For the 'Housing For All by 2022' programme to fructify, the entire housing ecosystem needs to be well developed and all stakeholders need a unified vision

New-age housing finance companies deserve a fair chance to demonstrate their capabilities. Photo: iStockPremium
New-age housing finance companies deserve a fair chance to demonstrate their capabilities. Photo: iStock

The government launched the “Housing For All by 2022" programme in 2015, with the Pradhan Mantri Awas Yojana (Pmay) as a key anchor scheme. Pmay envisages building 20 million urban units by 2022. Global examples indicate that affordable housing activities generate direct and indirect employment in the medium term and sustained consumption in the long term. A 2014 study by the National Council of Applied Economic Research indicates that every additional rupee of capital invested in the housing sector adds Rs1.54 to the gross domestic product (GDP) and every Rs1 lakh invested in residential housing creates 2.69 new jobs in the economy.

While the Indian government has provided for policy and budgetary support to make the plan work, the actual execution on ground can be accelerated to realize the true potential. This article is an attempt to explore the key bottlenecks and suggest ways in which we could address the situation. For a national housing dream of such a magnitude to fructify, the entire housing ecosystem needs to be well developed and all the stakeholders need to share a unified vision. With a shared vision and clarity of purpose, all the participants in the ecosystem need to work collaboratively with a high degree of conviction and risk-taking ability.

To explore possible solutions for jump-starting the housing boom, we need to examine both the supply and demand side challenges. On the supply side, there are two key challenges, including land availability and supply of quality developers. Given that urban areas contribute 70% to the GDP but occupy only 4% of the land base, the government should proactively allow urban public land holding to be utilized for affordable housing projects. The government can also explore the launch of an affordable rental housing scheme, wherein it could create a stock of affordable housing units within urban areas. Globally, countries such as Singapore and Sweden have huge public housing programmes that form 83% and 30%, respectively, of the country’s housing stock.

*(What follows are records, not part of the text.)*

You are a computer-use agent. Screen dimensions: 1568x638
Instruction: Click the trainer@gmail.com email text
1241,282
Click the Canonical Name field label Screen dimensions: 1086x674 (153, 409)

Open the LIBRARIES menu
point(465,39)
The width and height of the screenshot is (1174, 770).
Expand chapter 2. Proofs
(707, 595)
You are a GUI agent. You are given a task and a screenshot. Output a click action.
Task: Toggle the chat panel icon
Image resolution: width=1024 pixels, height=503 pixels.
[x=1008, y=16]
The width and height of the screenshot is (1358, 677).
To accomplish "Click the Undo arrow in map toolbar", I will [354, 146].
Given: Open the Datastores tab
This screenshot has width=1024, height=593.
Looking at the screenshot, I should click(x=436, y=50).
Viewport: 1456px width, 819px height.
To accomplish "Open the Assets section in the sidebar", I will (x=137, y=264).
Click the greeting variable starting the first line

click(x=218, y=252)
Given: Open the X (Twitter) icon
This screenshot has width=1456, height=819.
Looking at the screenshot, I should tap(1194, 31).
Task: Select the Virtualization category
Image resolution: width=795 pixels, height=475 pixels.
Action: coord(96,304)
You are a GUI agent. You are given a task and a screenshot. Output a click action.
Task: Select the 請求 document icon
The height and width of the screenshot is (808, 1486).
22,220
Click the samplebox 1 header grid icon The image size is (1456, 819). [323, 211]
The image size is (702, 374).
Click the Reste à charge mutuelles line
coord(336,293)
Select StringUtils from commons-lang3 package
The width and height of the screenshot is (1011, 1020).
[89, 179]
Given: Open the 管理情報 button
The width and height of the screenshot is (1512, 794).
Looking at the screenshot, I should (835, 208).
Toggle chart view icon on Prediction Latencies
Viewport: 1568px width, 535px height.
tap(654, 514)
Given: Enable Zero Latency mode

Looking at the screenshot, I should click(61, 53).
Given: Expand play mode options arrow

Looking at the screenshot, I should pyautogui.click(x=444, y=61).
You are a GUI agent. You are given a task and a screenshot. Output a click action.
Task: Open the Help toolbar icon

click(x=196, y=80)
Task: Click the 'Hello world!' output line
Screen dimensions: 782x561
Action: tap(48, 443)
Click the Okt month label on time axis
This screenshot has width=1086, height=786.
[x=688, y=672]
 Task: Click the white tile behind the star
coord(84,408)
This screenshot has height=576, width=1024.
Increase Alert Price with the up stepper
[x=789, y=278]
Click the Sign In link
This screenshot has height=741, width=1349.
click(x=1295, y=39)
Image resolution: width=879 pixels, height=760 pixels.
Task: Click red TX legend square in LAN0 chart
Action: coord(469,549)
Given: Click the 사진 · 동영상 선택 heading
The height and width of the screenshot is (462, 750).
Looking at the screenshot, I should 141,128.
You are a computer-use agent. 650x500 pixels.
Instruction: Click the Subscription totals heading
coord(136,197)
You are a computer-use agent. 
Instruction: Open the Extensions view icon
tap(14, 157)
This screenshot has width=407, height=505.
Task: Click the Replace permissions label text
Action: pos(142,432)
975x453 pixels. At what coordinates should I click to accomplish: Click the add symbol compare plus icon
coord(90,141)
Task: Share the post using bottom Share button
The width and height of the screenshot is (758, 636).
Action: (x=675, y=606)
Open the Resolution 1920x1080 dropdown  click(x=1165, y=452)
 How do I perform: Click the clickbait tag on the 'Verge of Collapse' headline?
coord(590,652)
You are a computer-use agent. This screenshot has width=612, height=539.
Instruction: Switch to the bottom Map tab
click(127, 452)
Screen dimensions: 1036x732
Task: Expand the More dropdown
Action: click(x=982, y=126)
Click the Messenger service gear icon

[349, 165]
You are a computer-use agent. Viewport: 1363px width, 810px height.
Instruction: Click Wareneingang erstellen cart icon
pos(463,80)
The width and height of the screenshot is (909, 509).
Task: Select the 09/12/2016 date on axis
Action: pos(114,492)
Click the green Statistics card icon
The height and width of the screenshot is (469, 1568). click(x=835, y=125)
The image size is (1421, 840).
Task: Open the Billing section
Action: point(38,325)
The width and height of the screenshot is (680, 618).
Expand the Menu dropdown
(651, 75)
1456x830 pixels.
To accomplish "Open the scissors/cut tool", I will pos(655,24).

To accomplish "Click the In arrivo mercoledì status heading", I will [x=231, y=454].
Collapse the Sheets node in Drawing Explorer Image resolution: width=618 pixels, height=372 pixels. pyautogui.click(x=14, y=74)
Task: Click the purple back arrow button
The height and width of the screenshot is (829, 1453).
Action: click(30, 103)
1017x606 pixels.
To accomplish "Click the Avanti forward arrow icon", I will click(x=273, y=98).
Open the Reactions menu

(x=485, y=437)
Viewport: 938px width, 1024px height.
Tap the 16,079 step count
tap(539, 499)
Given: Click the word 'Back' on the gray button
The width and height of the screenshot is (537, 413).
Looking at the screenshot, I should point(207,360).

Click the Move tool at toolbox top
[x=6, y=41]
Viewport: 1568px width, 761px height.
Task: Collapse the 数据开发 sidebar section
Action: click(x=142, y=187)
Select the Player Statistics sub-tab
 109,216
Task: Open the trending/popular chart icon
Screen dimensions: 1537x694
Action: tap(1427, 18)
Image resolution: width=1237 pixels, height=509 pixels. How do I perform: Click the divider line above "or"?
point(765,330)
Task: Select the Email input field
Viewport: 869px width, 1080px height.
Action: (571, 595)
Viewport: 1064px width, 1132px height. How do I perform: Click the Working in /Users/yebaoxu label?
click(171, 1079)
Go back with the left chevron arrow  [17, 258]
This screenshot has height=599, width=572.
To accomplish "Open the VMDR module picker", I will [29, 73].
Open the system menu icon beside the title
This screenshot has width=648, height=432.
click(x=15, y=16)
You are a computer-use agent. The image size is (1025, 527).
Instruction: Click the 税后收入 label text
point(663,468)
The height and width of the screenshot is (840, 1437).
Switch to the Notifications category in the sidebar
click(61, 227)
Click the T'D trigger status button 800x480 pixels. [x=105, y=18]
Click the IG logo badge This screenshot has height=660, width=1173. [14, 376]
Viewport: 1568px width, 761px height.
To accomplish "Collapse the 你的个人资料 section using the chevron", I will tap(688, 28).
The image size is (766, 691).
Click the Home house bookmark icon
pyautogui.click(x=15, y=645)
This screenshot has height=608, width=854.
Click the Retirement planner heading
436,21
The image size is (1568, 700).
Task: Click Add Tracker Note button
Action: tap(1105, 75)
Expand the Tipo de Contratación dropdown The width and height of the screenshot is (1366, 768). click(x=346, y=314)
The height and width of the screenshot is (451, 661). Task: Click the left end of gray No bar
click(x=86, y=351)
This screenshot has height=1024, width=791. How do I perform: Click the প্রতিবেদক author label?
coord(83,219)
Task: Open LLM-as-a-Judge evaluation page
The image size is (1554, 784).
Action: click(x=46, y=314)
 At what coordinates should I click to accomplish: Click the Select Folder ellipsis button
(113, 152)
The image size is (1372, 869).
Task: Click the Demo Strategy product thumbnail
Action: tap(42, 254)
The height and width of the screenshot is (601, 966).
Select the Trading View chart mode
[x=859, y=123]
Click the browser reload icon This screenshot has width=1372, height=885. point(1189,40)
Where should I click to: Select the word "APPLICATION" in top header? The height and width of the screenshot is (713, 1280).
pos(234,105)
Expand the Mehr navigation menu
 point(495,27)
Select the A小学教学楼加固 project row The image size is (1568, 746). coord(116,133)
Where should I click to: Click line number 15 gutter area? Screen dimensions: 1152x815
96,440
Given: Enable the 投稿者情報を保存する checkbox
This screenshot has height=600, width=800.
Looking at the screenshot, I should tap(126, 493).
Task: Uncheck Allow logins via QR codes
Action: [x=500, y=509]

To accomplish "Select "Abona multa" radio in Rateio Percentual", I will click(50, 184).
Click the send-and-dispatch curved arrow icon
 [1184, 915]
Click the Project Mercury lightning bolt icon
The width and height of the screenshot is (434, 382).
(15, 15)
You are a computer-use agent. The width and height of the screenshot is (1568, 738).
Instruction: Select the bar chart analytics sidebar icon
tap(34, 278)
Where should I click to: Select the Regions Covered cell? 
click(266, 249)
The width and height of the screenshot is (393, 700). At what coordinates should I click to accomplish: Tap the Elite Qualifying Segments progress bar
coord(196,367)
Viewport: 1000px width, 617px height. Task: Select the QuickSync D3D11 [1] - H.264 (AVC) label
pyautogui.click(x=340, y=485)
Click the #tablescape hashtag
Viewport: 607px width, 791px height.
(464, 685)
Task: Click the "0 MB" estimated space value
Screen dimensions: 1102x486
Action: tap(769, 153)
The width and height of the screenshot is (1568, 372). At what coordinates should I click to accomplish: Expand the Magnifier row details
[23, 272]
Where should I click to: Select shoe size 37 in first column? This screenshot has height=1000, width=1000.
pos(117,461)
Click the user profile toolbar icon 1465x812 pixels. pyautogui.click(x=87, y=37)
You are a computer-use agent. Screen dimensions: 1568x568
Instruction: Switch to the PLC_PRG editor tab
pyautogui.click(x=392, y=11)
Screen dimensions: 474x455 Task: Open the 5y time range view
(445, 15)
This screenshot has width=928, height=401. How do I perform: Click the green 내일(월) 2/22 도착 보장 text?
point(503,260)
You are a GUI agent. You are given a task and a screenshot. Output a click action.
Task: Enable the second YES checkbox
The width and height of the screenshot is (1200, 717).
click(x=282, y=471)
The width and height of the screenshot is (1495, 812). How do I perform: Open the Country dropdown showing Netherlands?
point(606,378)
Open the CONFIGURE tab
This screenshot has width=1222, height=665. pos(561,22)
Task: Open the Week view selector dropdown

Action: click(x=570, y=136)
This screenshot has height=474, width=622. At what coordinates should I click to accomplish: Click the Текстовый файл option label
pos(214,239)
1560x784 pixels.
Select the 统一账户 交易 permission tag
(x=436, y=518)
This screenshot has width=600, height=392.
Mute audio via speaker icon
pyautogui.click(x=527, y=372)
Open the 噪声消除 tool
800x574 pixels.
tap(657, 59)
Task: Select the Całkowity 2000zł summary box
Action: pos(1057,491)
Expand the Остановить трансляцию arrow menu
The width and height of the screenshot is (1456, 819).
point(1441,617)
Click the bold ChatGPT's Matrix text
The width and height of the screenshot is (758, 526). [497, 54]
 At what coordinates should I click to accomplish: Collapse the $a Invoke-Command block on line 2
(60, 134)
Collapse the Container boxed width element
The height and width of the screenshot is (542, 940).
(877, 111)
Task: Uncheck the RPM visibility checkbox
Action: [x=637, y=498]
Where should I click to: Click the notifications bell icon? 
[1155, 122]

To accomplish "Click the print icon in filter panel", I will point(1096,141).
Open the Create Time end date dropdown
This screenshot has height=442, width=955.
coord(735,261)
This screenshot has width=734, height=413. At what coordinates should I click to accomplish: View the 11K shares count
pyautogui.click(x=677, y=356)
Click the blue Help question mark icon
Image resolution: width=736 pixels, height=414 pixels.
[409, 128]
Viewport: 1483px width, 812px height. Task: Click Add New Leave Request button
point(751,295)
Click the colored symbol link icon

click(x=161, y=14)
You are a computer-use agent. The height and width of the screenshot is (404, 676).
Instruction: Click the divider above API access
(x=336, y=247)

The private sector can play a role in implementing best construction practices, and in maintaining the housing stock, as is the practice in New York. The New York City Housing Authority owns 2,600 high-density buildings housing 400,000 tenants, with amenities maintained at par with the rental market, managed by private agencies. In India, without adequate urban land parcels to set up housing complexes or housing schemes with private participation, meaningful supply creation will not happen. India is largely a country of small-scale entrepreneurs and real estate is no exception. While the establishment of the Real Estate Regulatory Authority is a step in the right direction to safeguard consumer interests, the level of compliance and strict fund-usage conditions are onerous for small-scale developers. By building a strong support system and hand-holding the real estate entrepreneurs, we could create an ecosystem of quality developers.

On the demand side, while overall economic growth will create the right enablers to stimulate demand, loans need to be provided at affordable rates. In order for housing finance companies to lend at affordable rates, the financing ecosystem participants, such as large lending institutions and credit rating agencies, need to evaluate the new-age credit frameworks of housing finance companies. In today’s technology era, the credit evaluation of customers is done very differently by leveraging data and technology. For instance, tools like pincode-based customer mapping, social behaviour analytics, and technology-led fraud prevention and control, are immensely helping new-age housing finance companies to profitably lend to customers while controlling the credit risk. The lending institutions and credit rating agencies need to design new frameworks/rating scales that benchmark companies on such new capabilities. Also, many new housing finance companies are leveraging such tools better and faster than the others.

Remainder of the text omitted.